→ PROBLEM STATEMENT:
Rewrite the items below as a JSON list of strings, one string per line, with blank lines left out. Leave the pictures out of the list.

=====

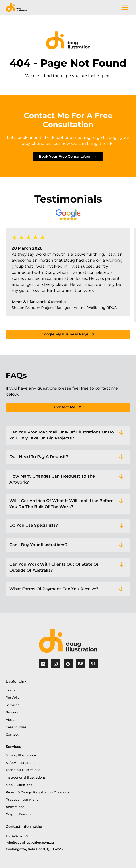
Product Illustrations (22, 800)
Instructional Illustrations (26, 777)
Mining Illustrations (21, 755)
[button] (125, 7)
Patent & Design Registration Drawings (37, 792)
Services (12, 705)
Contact (12, 735)
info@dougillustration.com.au (30, 842)
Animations (15, 807)
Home (10, 690)
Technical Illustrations (23, 770)
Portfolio (12, 698)
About (10, 720)
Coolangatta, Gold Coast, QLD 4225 (34, 849)
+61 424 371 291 (18, 836)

=====

→ THE RESPONSE:
[
  "Product Illustrations (22, 800)",
  "Instructional Illustrations (26, 777)",
  "Mining Illustrations (21, 755)",
  "[button] (125, 7)",
  "Patent & Design Registration Drawings (37, 792)",
  "Services (12, 705)",
  "Contact (12, 735)",
  "info@dougillustration.com.au (30, 842)",
  "Animations (15, 807)",
  "Home (10, 690)",
  "Technical Illustrations (23, 770)",
  "Portfolio (12, 698)",
  "About (10, 720)",
  "Coolangatta, Gold Coast, QLD 4225 (34, 849)",
  "+61 424 371 291 (18, 836)"
]